Lab 2 - Spark SQL

This Lab will show you how to work with Spark SQL

Step 1

Getting started: Create a SQL Context

Type:

from pyspark.sql import SQLContext
sqlContext = SQLContext(sc)


In [1]:
#Create the SQLContext

Step 2

Dowload a JSON Recordset to work with

Let's download the data, we can run commands on the console of the server (or docker image) that the notebook enviroment is using. To do so we simply put a "!" in front of the command that we want to run. For example:

!pwd

To get the data we will download a file to the enviroment. Simple run these two commands, the first just ensures that the file is removed if it exists:

!rm world_bank.json.gz -f
!wget https://raw.githubusercontent.com/bradenrc/sparksql_pot/master/world_bank.json.gz


In [6]:
#enter the commands to remove and download file here

Step 3

Create a Dataframe

Now you can create the Dataframe, note that if you wanted to see where you downloaded the file you can run !pwd or !ls

To create the Dataframe type:

example1_df = sqlContext.read.json("world_bank.json.gz")


In [3]:
#create the Dataframe here:

We can look at the schema with this command:

example1_df.printSchema()


In [4]:
#print out the schema

Dataframes work like RDDs, you can map, reduce, groupby, etc.
Take a look at the first two rows of data using "take"


In [5]:
#Use take on the dataframe to pull out 2 rows

Step 4

Register a table

Using DataframeObject.registerTempTable("name_of_table")

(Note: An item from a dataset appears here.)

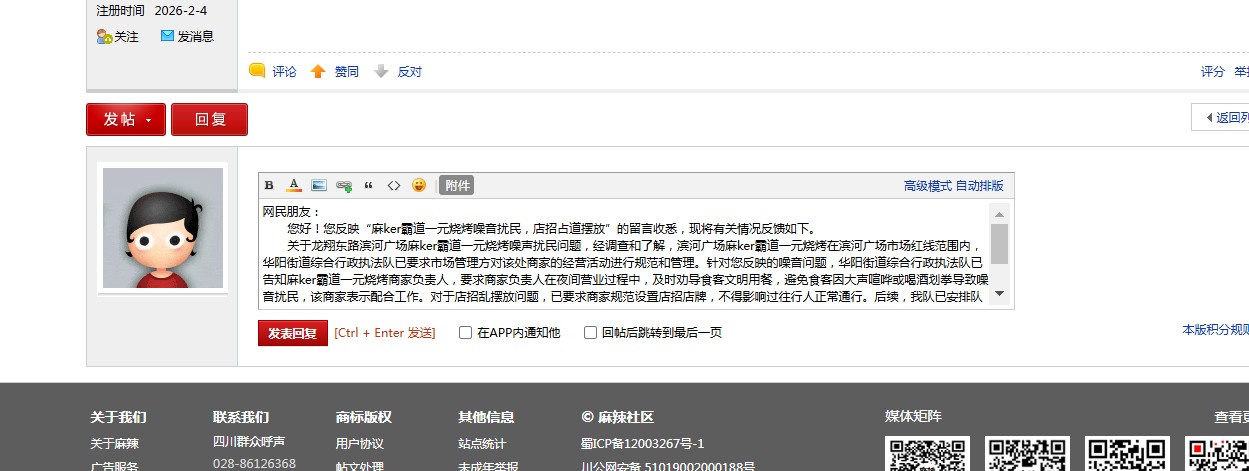
Task: Check 回帖后跳转到最后一页 option
Action: point(590,333)
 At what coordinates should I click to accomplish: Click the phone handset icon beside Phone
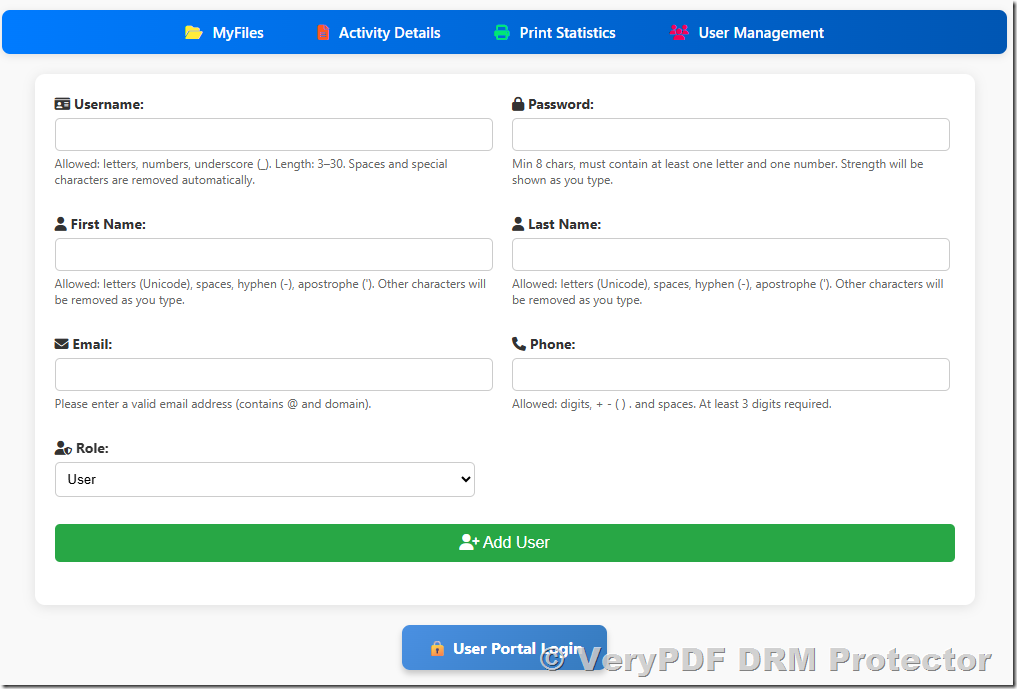(519, 344)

Create a table named "world_bank"


In [9]:
#Create the table to be referenced via SQL

Step 5

Writing SQL Statements

Using SQL Get the first 2 records sqlContext.sql("SQL Statement") will return a Dataframe with the records


In [1]:
#Use SQL to select from table limit 2 and print the output

In [2]:
#Extra credit, take the Dataframe you created with the two records and convert it into Pandas

In [3]:
#Now Calculate a Simple count based on a group, for example "regionname"

In [1]:
# With JSON data you can reference the nested data
# If you look at Schema above you can see that Sector.Name is a nested column
# Select that column and limit to reasonable output (like 2)

Step 6

Creating simple graphs

Using Pandas we can do create some simple visualizations.

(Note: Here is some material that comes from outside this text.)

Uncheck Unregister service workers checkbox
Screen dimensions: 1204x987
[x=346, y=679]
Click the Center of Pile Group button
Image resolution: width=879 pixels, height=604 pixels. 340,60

First create a SQL statement that is a resonable number if items

For example, you can count the number of projects (rows) by countryname
or in anothe words:
count(*), countryname from table group by countryname


In [2]:
# we need to tell the charting library (matplotlib) to display charts inline
# just run this paragraph
%matplotlib inline 
import matplotlib.pyplot as plt, numpy as np

In [3]:
# first write the sql statment and look at the data, remember to add .toPandas() to have it look nice
# an even easier option is to create a variable and set it to the SQL statement
# for example: 
# query = "select count(*) as Count, countryname from world_bank group by countryname"
# chart1_df = sqlContext.sql(query).toPandas()
# print chart1_df

In [4]:
# now take the variable (or same sql statement) and use the method:
# .plot(kind='bar', x='countryname', y='Count', figsize=(12, 5))

Step 7

Creating a dataframe "manually" by adding a schema to an RDD

First, we need to create an RDD of pairs or triplets. This can be done using code (for loop) as seen in the instructor's example, or more simply by assigning values to an array.


In [5]:
# Default array defined below. Feel free to change as desired.
array=[[1,1,1],[2,2,2],[3,3,3],[4,4,4],[5,5,5]]
my_rdd = sc.parallelize(array)
my_rdd.collect()


Out[5]:
[[1, 1, 1], [2, 2, 2], [3, 3, 3], [4, 4, 4], [5, 5, 5]]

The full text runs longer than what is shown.